# Given problem a
Copy out the post about running Zcash over Tor word for word.

Today I checked this - to chec my own node’s IP. It cycled through 5 IPs in the space of 6 minutes. Quite fast, must be the new connections which Tor keeps building new circuits for (new zcash peer adds, perhaps). Steps to collect changing IPs and timestamps: I temporarily added -listen -discover to my usual zcashd command, then it’s in log file in datadir, or while running: do tail -f 'debug.log' | grep advertizing

However in my use case so far, I will only be doing spaced out transactions for higher level anonymity (to thwart timing heuristics), so automation speedy circuit changing isn’t necessary. My OPSEC requires more spacing than that due to the extremely small anonymity set in terms of Tx timing heuristics. So things are fully manual - I lerrrv firing up that Z :heart: terminal, never gets old!

So in my case I have decorrelation between circuits between transactions due to Tor having been fully stopped and restarted between transactions anyway. I shut down Zcash, clear Zcash logs in case it helps (probably doesn’t but takes one second), reboot system (e.g. clear things stored in memory), and make sure a new Tor circuit is built, for the next time I fire up zcashd for the subsequent transaction.

(BTW, for more advanced Tor circuit differentiation, whatever the tempo of circuit change: rebooting Tor circuit only changes Tor’s middle node and exit node - not entry (guard) node. Against an advanced attacker watching guard nodes as well as exit nodes and capturing traffic for packet size timing analysis etc., to have all 3 nodes changed, delete Tor’s state file then restart Tor.)

What’s more alarming to me now - I’ve been learning just in the last few hours, and I’ll move this IP address surveillance discussion into a separate thread, perhaps tomorrow - is the simple fact of using Tor IP in Zcash, period - even if your Tx’s have decorrelated circuits. The FACT of Tor is a linkability signature in and of itself. Still better than anything else unique or static like your own VPS, but it means Tor doesn’t magically remove traceability of your ZEC, if almost no one else among Zcash nodes is using Tor as well.

# Given problem b
In the records, reproduce the lines from the one containing "is (840, 1415)." through the end of the records, with both ends included. Omit the pictures.

# Provided data
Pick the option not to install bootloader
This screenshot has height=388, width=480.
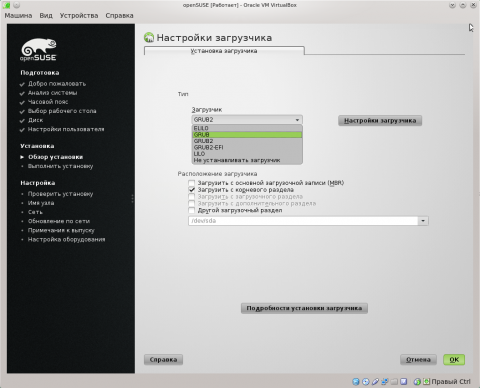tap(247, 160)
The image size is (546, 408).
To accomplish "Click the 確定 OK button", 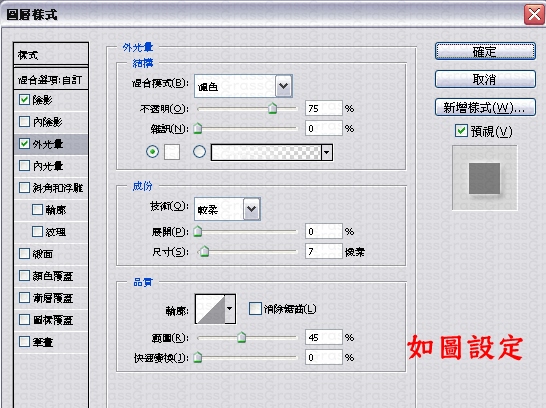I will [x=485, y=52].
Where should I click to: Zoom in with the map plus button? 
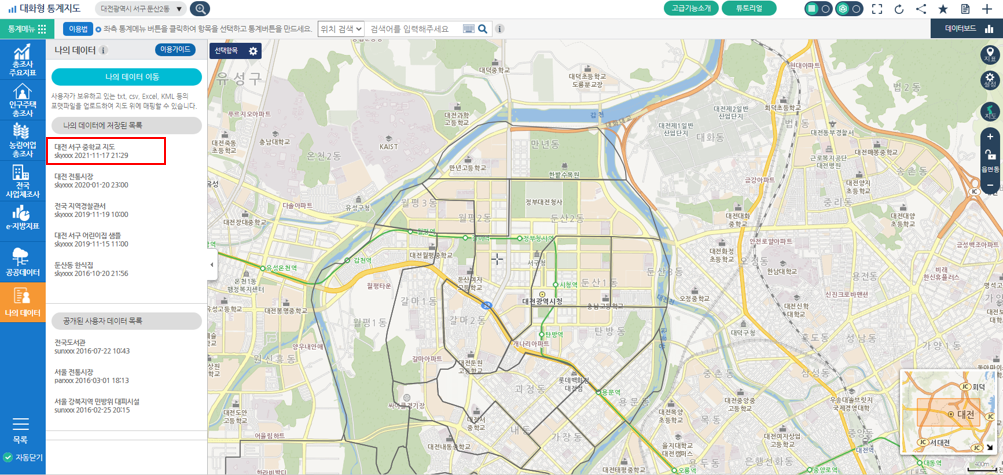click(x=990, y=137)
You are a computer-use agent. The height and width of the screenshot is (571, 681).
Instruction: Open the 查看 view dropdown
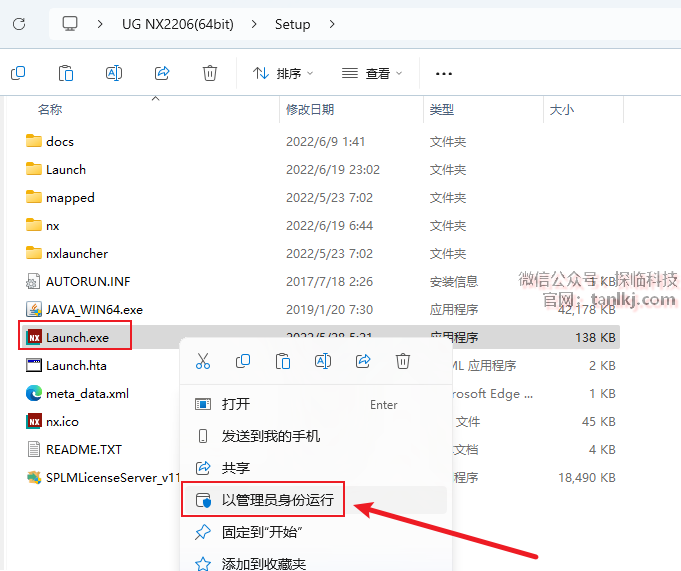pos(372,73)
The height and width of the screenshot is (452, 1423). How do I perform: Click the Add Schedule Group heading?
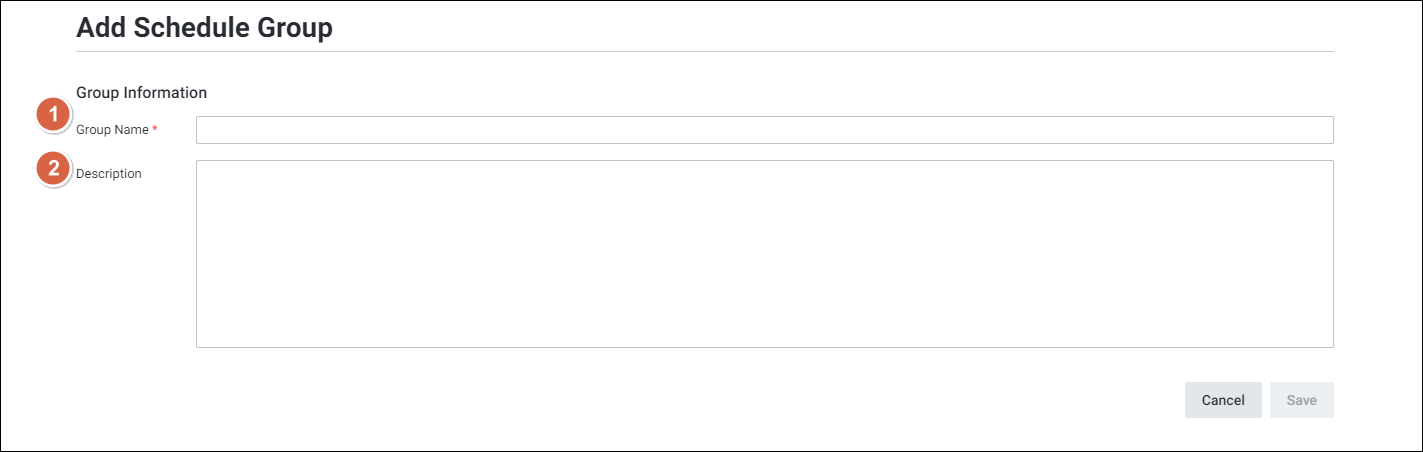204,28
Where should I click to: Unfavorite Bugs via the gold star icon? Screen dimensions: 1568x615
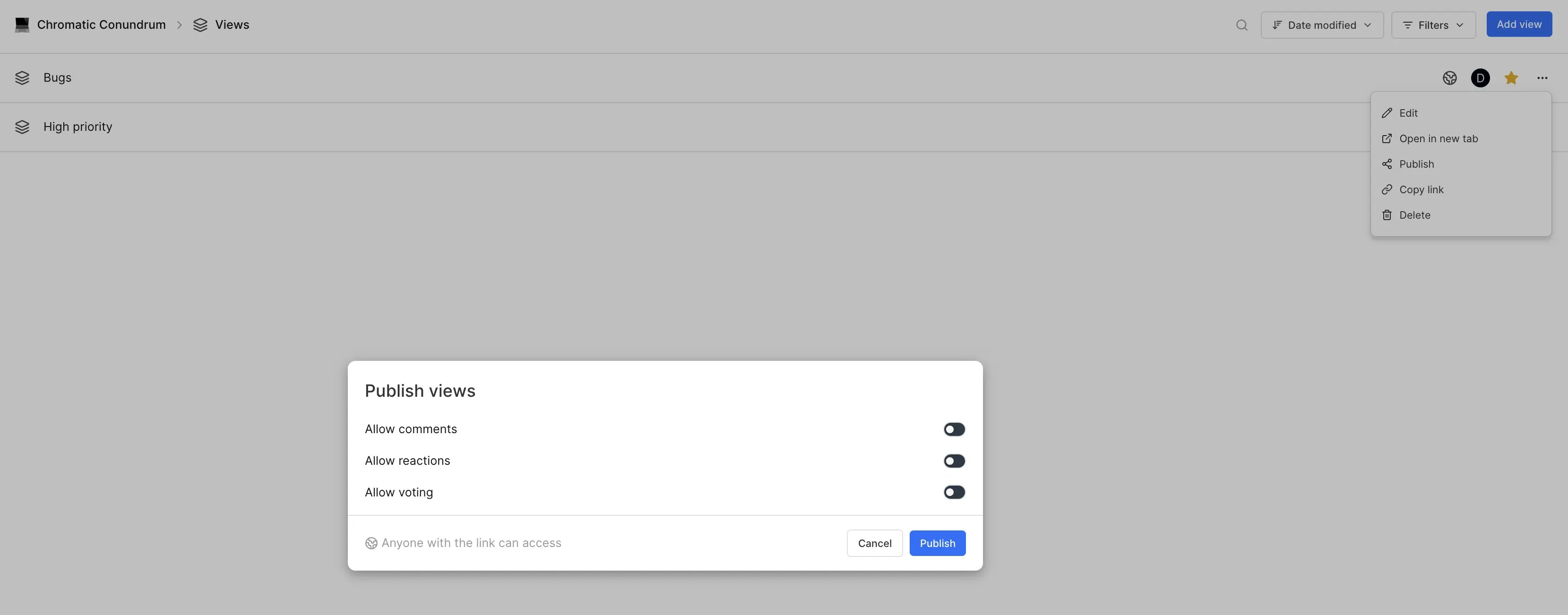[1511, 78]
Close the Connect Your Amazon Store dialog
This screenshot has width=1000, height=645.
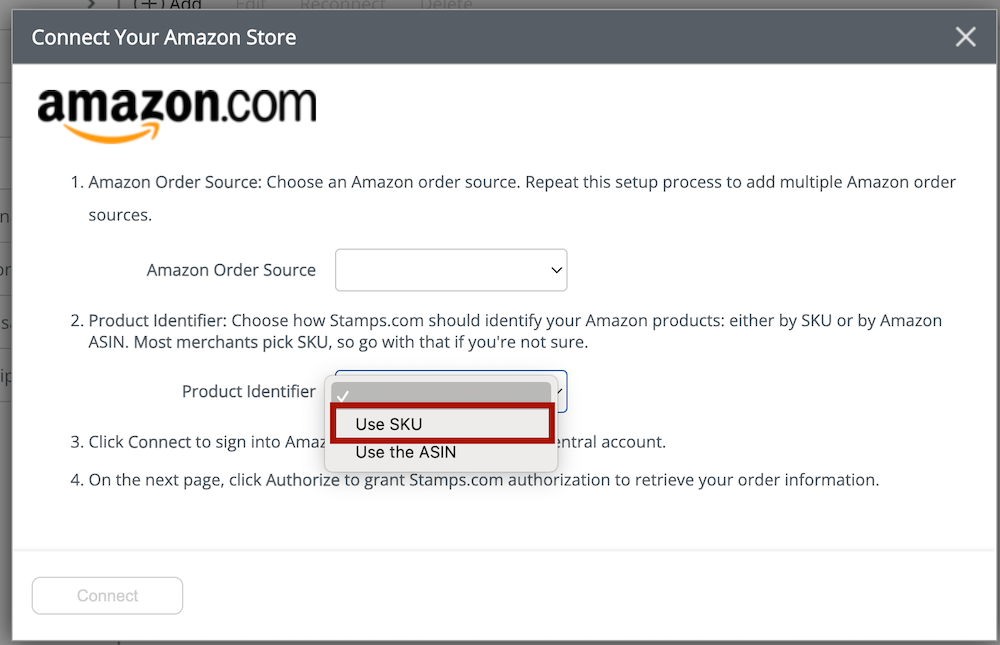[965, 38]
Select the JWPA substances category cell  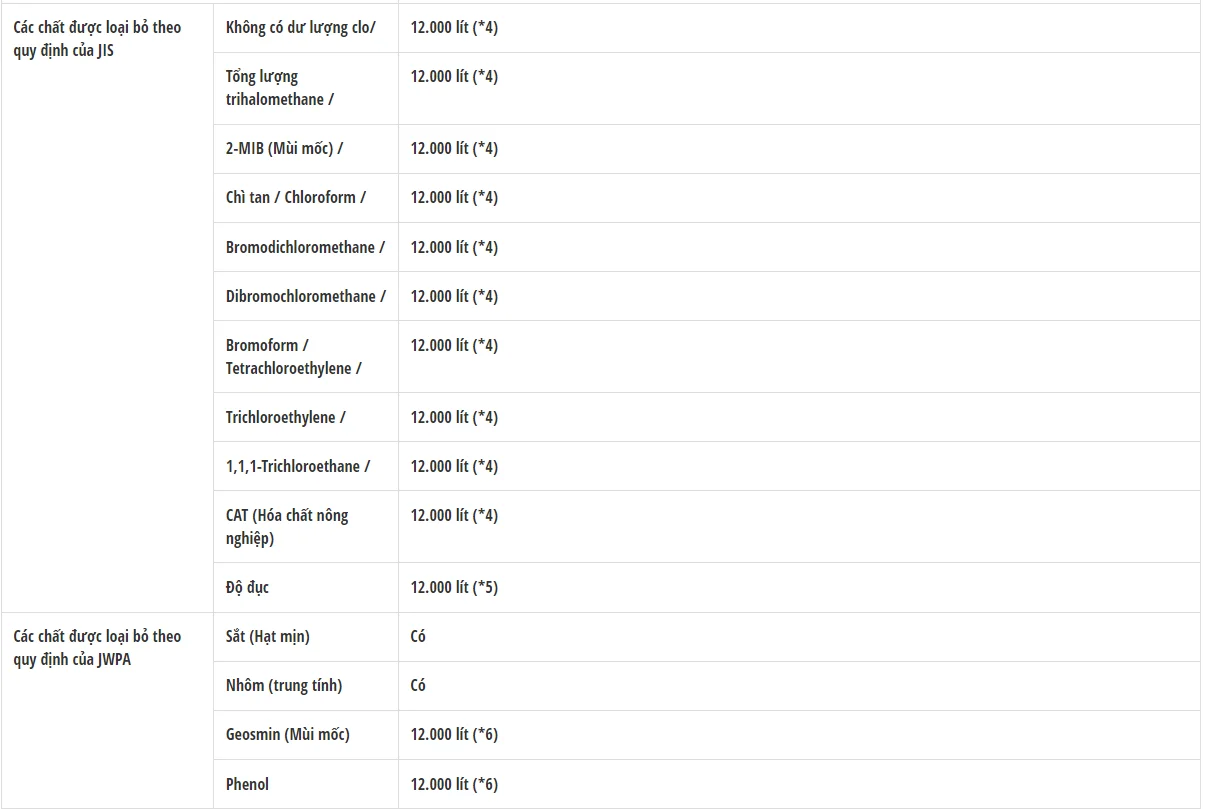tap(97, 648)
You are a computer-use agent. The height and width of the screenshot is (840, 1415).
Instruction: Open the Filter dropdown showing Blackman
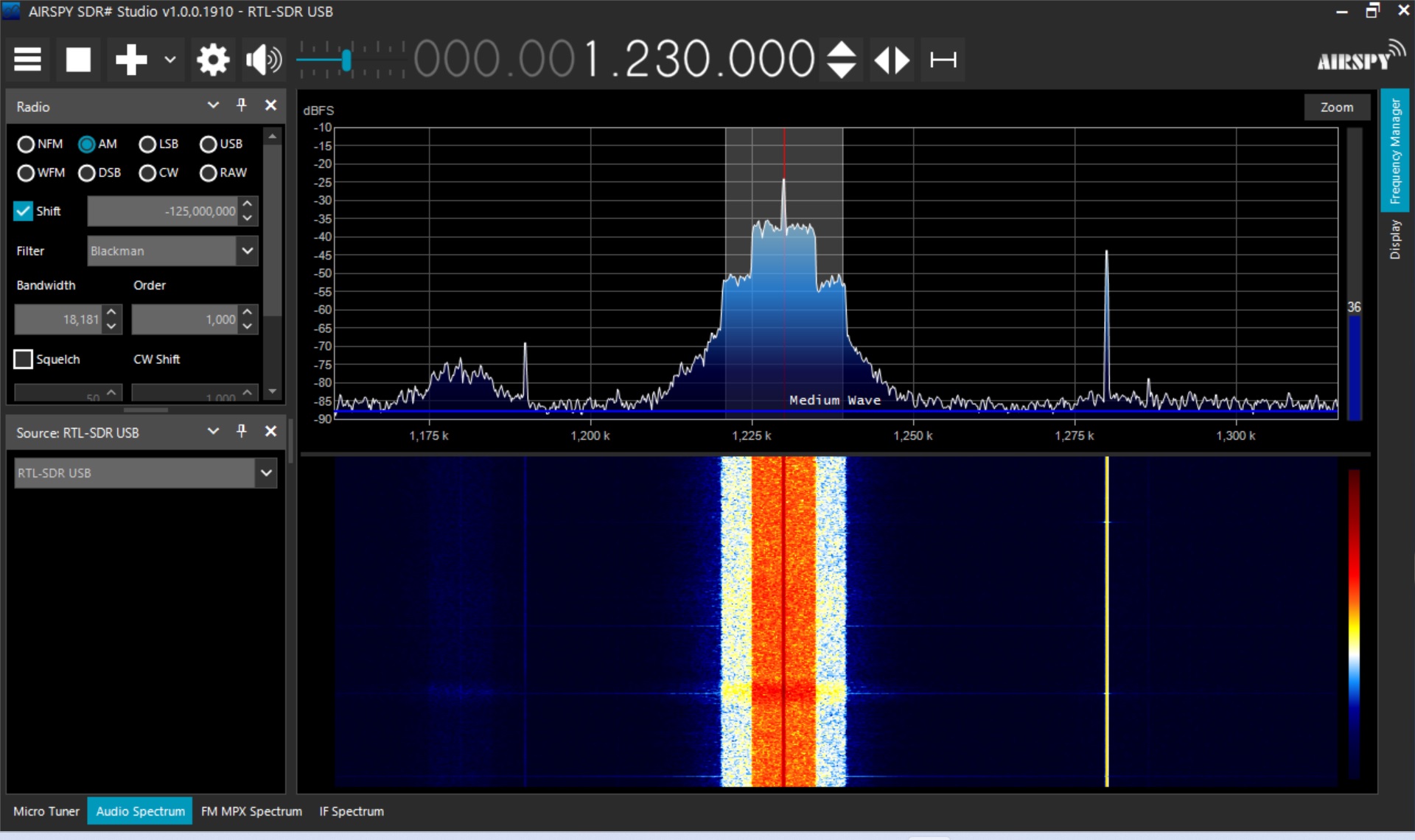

# Written answer a
Today I checked this - to chec my own node’s IP. It cycled through 5 IPs in the space of 6 minutes. Quite fast, must be the new connections which Tor keeps building new circuits for (new zcash peer adds, perhaps). Steps to collect changing IPs and timestamps: I temporarily added -listen -discover to my usual zcashd command, then it’s in log file in datadir, or while running: do tail -f 'debug.log' | grep advertizing

However in my use case so far, I will only be doing spaced out transactions for higher level anonymity (to thwart timing heuristics), so automation speedy circuit changing isn’t necessary. My OPSEC requires more spacing than that due to the extremely small anonymity set in terms of Tx timing heuristics. So things are fully manual - I lerrrv firing up that Z :heart: terminal, never gets old!

So in my case I have decorrelation between circuits between transactions due to Tor having been fully stopped and restarted between transactions anyway. I shut down Zcash, clear Zcash logs in case it helps (probably doesn’t but takes one second), reboot system (e.g. clear things stored in memory), and make sure a new Tor circuit is built, for the next time I fire up zcashd for the subsequent transaction.

(BTW, for more advanced Tor circuit differentiation, whatever the tempo of circuit change: rebooting Tor circuit only changes Tor’s middle node and exit node - not entry (guard) node. Against an advanced attacker watching guard nodes as well as exit nodes and capturing traffic for packet size timing analysis etc., to have all 3 nodes changed, delete Tor’s state file then restart Tor.)

What’s more alarming to me now - I’ve been learning just in the last few hours, and I’ll move this IP address surveillance discussion into a separate thread, perhaps tomorrow - is the simple fact of using Tor IP in Zcash, period - even if your Tx’s have decorrelated circuits. The FACT of Tor is a linkability signature in and of itself. Still better than anything else unique or static like your own VPS, but it means Tor doesn’t magically remove traceability of your ZEC, if almost no one else among Zcash nodes is using Tor as well.

# Written answer b
You are a computer-use agent. The height and width of the screenshot is (840, 1415).
Instruction: Open the Filter dropdown showing Blackman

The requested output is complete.